▶ **What this task involves**
Use the entries below and reproduce exactly the lines from the one containing "Vzdelávanie (654, 105)" down to the one containing "Diela (352, 105)", both of them included.

▶ **Pixel coordinate grounding data**
^^^^^^^^
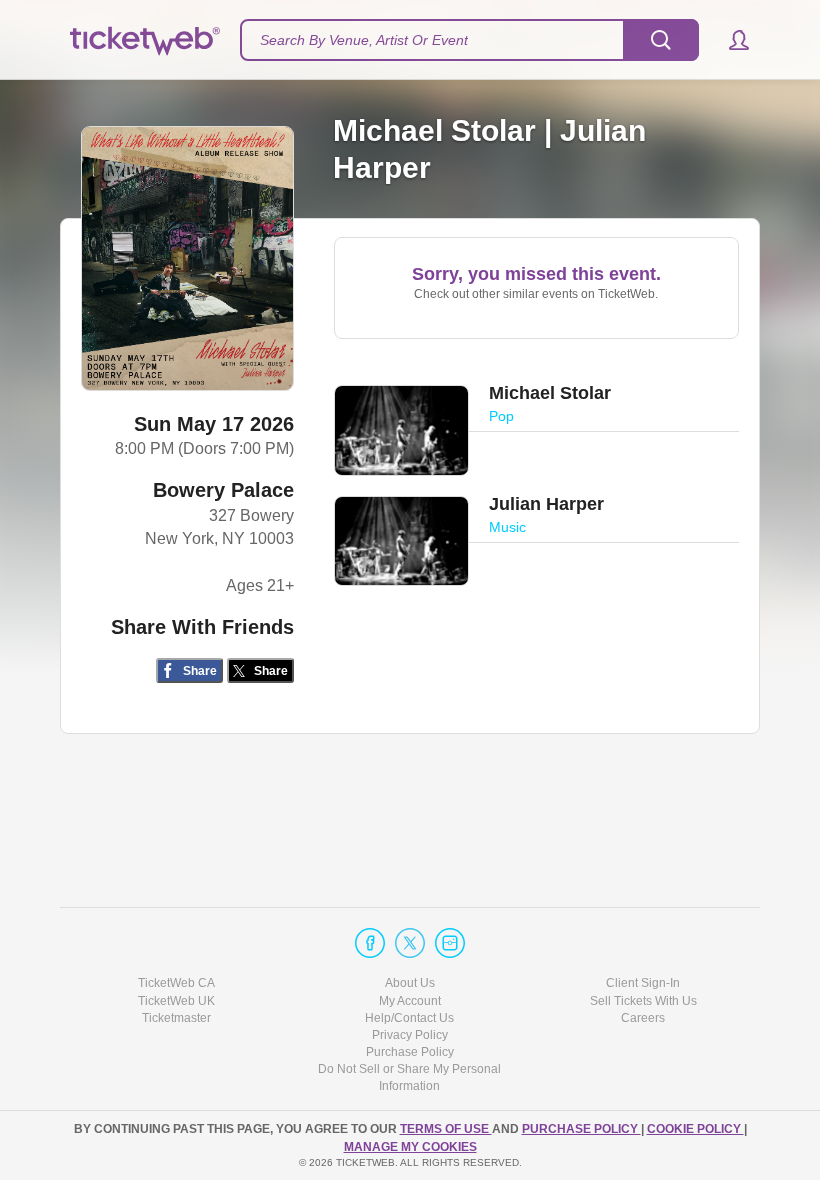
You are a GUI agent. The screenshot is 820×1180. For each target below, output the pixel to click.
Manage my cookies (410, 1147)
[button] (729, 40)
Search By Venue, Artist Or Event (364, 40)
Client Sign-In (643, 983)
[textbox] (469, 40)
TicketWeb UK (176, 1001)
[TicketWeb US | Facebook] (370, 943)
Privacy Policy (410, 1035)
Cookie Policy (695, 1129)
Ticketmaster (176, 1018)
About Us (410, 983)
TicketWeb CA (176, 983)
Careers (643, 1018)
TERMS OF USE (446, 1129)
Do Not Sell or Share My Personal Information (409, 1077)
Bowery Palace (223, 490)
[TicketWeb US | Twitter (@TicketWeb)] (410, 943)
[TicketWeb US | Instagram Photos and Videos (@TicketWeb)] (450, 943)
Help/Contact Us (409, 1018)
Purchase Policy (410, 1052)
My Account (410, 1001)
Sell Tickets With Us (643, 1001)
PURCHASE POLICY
^^^^^^^^
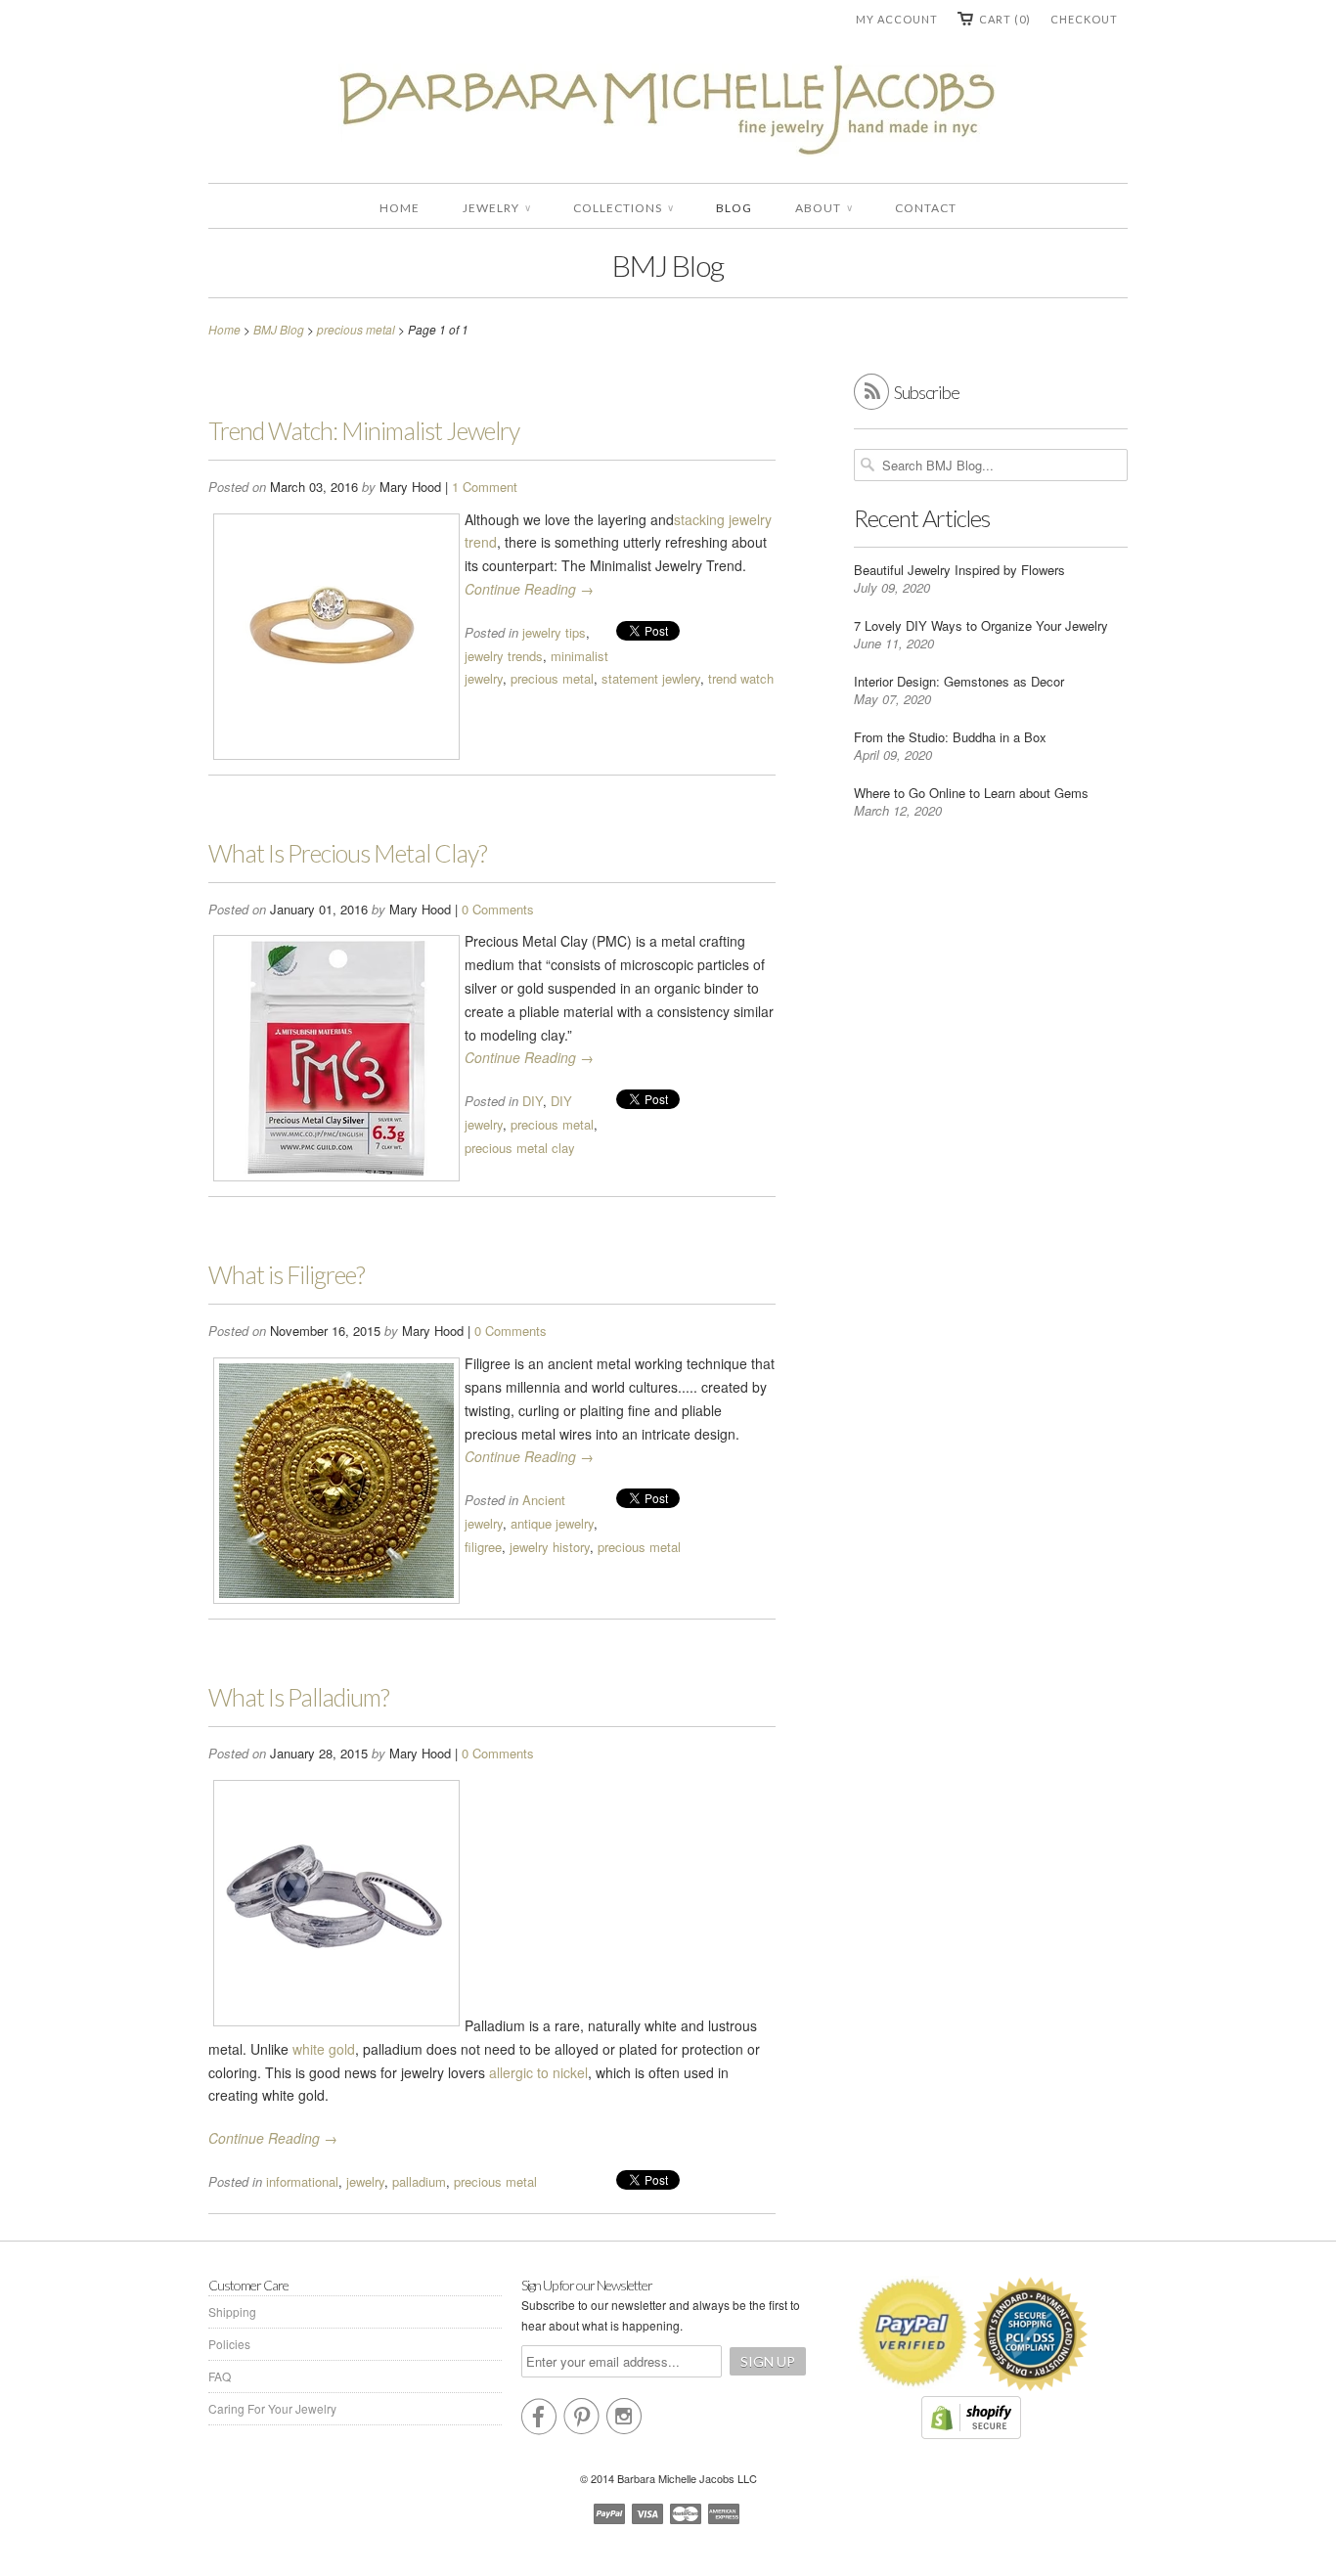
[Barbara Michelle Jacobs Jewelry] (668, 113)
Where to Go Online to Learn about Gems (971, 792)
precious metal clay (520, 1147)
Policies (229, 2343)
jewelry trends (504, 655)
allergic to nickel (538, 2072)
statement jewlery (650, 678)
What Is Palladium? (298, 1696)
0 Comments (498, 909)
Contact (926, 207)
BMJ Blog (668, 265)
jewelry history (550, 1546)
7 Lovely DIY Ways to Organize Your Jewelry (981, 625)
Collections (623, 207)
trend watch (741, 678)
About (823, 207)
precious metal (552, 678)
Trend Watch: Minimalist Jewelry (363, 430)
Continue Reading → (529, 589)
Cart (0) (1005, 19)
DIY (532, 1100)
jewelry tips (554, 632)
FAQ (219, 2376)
^^^^^^^^
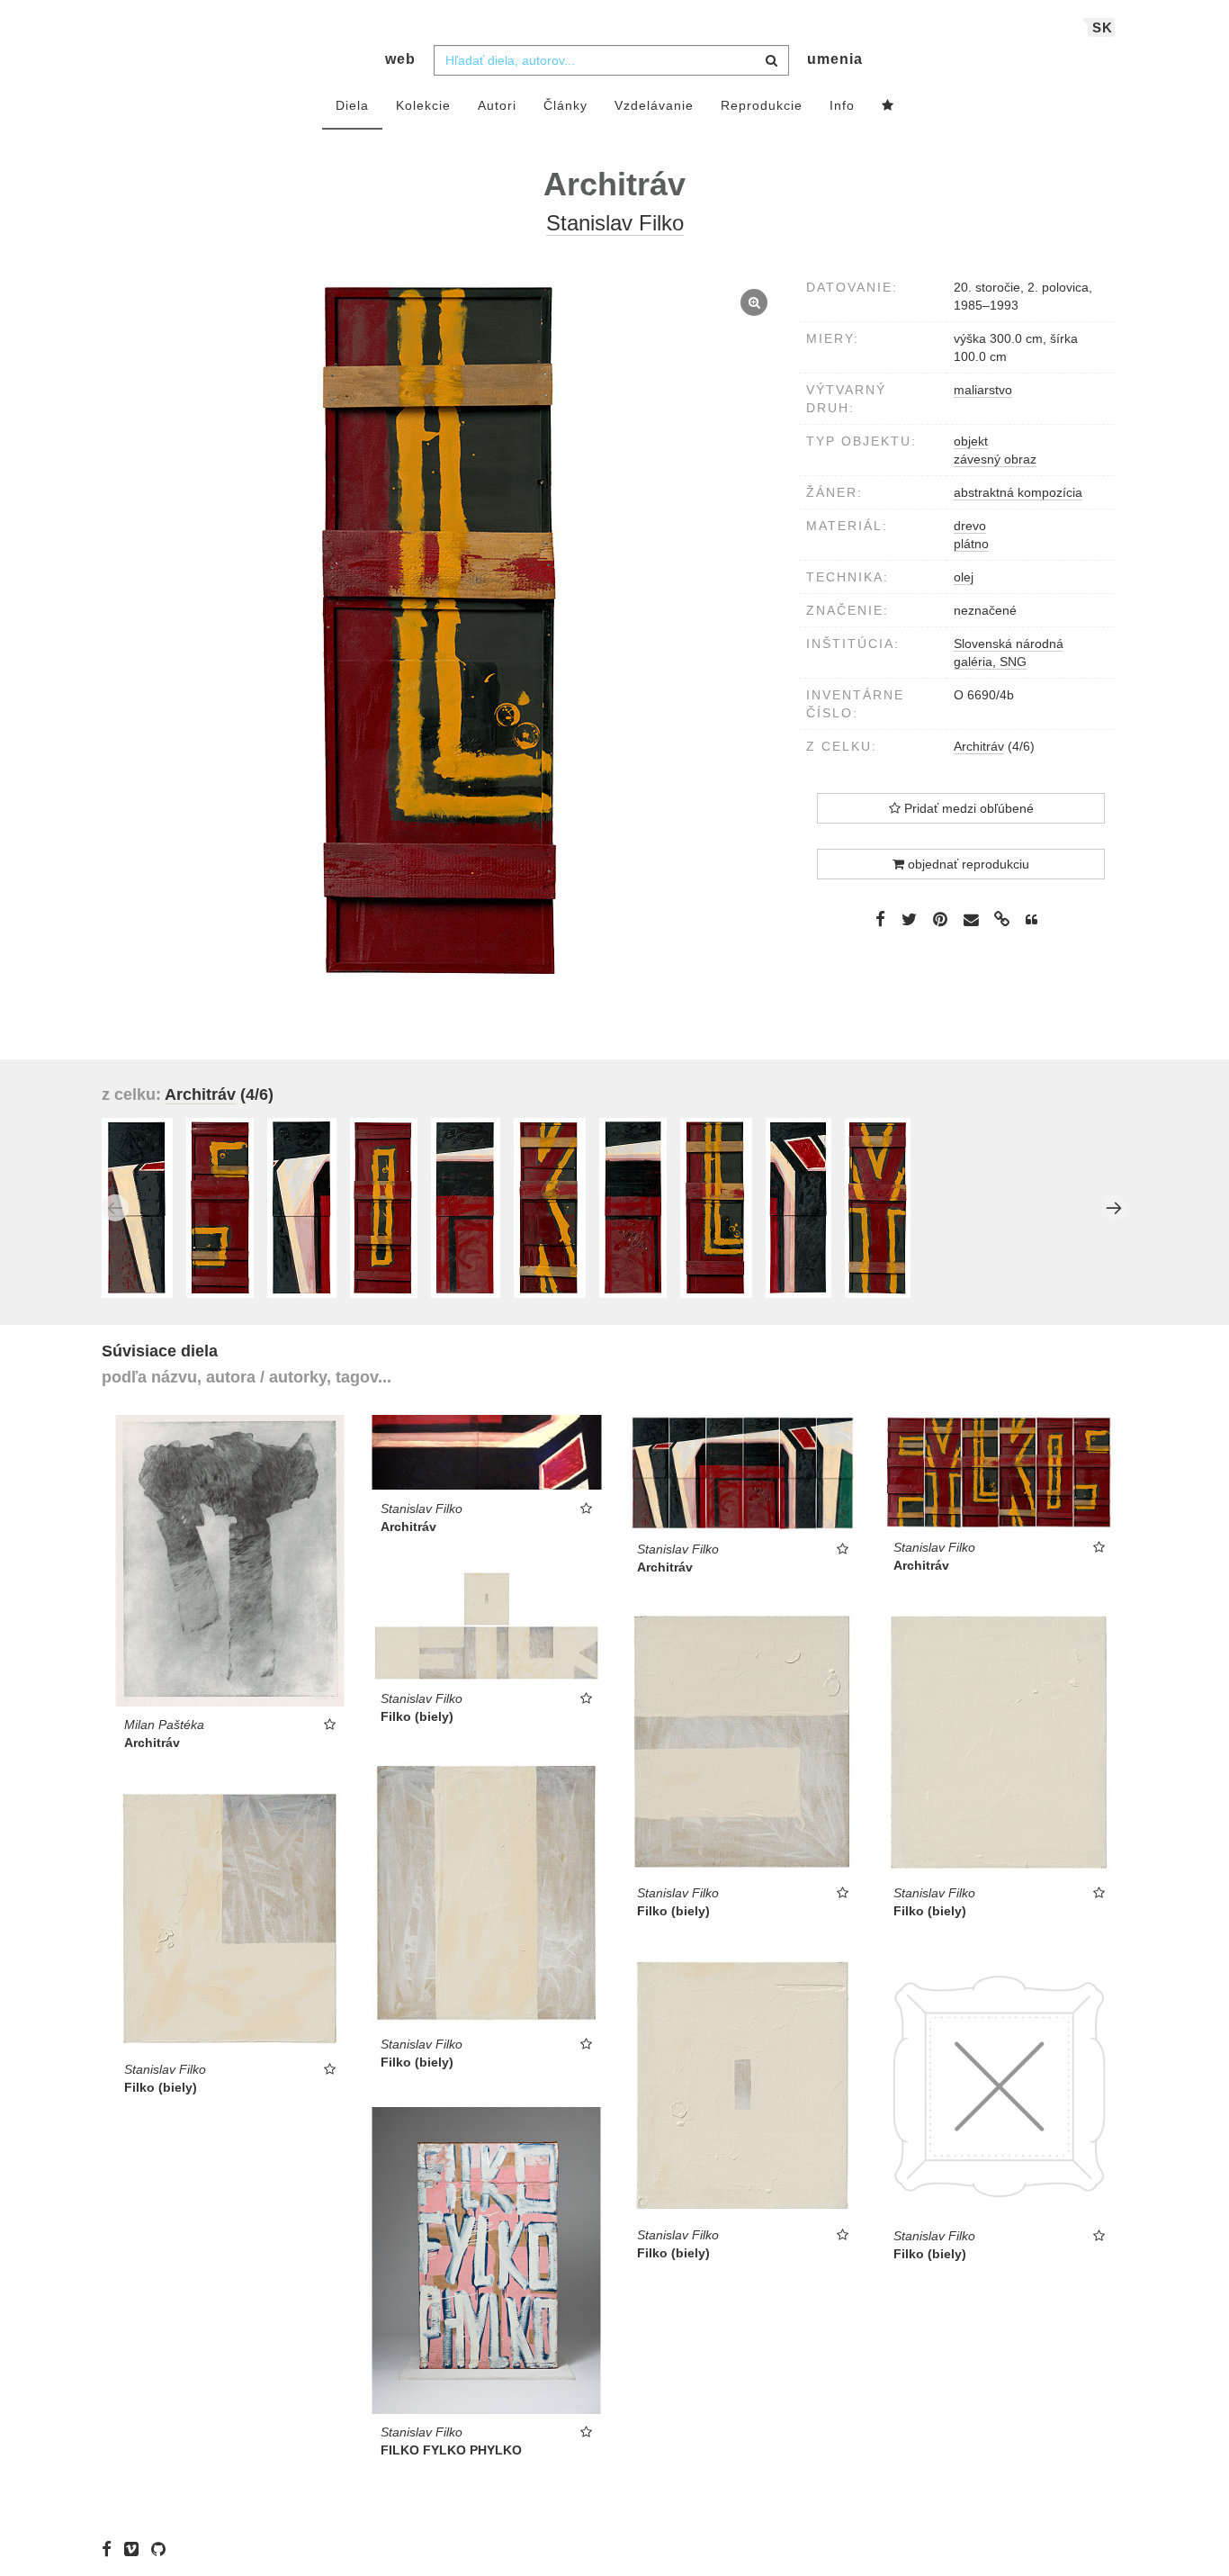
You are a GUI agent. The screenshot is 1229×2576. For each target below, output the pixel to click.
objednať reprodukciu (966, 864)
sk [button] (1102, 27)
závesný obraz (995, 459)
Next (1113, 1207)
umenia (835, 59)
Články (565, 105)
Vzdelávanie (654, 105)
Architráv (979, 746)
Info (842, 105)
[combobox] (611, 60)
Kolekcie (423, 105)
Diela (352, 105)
^^^^^^^^
▶ **Response**
Vzdelávanie (654, 105)
Architráv (979, 746)
Info (842, 105)
[combobox] (611, 60)
Kolekcie (423, 105)
Diela (352, 105)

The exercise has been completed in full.